Despite the wealth of production workflow improvements, there’s not a lot of love for live performers in this upgrade. A revision of Ableton’s MIDI Mapping features seems long overdue. The simple touch-and-go mapping remains intuitive and quick, but a more extended mode for advanced users would be welcomed by those with more sophisticated live MIDI setups. For example, I would love to have manual MIDI map editing to be able to manually enter note, CC (Control Change) and channel assignments, or have the option to easily map multiple incoming CCs to a single device parameter — something that still can only be achieved in Ableton using workarounds. Crafty programmers no doubt could build Max for Live solutions to allow more sophisticated MIDI routing, but with MIDI assignments still at the core of most Ableton rigs both in the studio and on stage, it would be nice to see this area expanded as part of the core program.

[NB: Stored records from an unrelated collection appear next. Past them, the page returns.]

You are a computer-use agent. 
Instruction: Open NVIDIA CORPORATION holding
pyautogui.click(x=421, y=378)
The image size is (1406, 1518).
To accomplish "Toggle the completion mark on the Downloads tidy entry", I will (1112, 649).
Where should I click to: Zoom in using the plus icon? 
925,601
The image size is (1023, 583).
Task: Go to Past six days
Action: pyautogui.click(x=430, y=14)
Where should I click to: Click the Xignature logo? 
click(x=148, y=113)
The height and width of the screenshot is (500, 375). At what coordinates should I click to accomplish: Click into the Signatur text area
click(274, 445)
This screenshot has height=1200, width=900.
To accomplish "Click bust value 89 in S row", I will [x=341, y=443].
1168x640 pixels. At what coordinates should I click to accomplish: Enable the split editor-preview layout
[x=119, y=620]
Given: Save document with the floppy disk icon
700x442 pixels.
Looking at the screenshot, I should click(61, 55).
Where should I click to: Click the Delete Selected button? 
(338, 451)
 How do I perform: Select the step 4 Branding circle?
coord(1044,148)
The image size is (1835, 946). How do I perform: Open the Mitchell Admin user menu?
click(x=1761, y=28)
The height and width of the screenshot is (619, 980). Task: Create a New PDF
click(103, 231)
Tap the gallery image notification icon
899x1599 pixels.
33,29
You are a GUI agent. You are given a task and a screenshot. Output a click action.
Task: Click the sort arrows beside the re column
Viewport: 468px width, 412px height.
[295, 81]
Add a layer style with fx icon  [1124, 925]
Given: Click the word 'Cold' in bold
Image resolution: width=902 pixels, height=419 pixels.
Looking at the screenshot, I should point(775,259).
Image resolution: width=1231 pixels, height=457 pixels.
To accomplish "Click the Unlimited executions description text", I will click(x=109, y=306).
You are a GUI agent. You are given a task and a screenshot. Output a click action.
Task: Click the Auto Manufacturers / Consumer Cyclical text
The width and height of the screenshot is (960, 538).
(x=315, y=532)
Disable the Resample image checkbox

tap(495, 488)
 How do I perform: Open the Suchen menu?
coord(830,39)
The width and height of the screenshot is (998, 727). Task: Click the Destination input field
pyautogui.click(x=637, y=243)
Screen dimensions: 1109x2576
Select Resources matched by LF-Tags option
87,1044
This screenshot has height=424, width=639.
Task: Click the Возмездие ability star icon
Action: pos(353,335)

Going digital ain’t so bad...
VIDEO STATIC
A well-kept secret to even its most regular users, Ableton’s implementation of video playback was snuck into the system many years ago in Live 6 and has not changed much since then. Charmingly basic in its capabilities — dragging a video file into Ableton’s arrangement view and you can cut, warp and loop it with the same editing tools used audio — it’s a rudimentary video sequencing tool that many users find only by accident. But it allows for quick and efficient video editing for those looking to avoid complicated video software suites. It’s also useful for scoring and can be used for live performance if you can manhandle Ableton’s finicky video playback window. The creative manipulation and meshing of audio to video would seem like fertile ground for Ableton’s wily developers — with artists increasingly integrating video into their performances. And since Ableton is a regular fixture on stages big and small, it seems a missed opportunity for Ableton to not have paid any attention to this cobwebbed corner of their software in Live 9. Perhaps consciously leaving it to some ingenious Max for Live developers to build a more robust video playback platform for use inside Ableton. BROWSING AROUND
There are a host of other subtle functionality improvements that make Live 9 a smoother, more transparent environment to work in. An improved browser integrates sounds, devices and project files for quick Spotlight-style searching [it’s a Mac thing – Ed]. Envelope curves have been introduced for those who are looking for a little more flourish in their automations, while a number of new MIDI editing features allow for quicker transposition, transformation and duplication of bulk MIDI notes. Despite many months in beta, not all of the creases have been ironed out of Live 9, and so anyone using Ableton in a critical environment such as on stage is probably wise to hold off for a few software patches to come through before making the leap. I’ve been using it as my production DAW for a month and have come across a few quirky non-fatal bugs, display errors and odd behaviours that are best described as nuisances. Other friends have reported latency issues and the occasional audio errors. If you’re impatient like me, or mostly use Ableton for production — the vast array of new production options and sound packs, combined with a range of workflow tweaks (many so subtle that you won’t notice how much impact they’ve made until you dive back into Live 8 for some reason) make the upgrade to Live 9 too enticing to resist.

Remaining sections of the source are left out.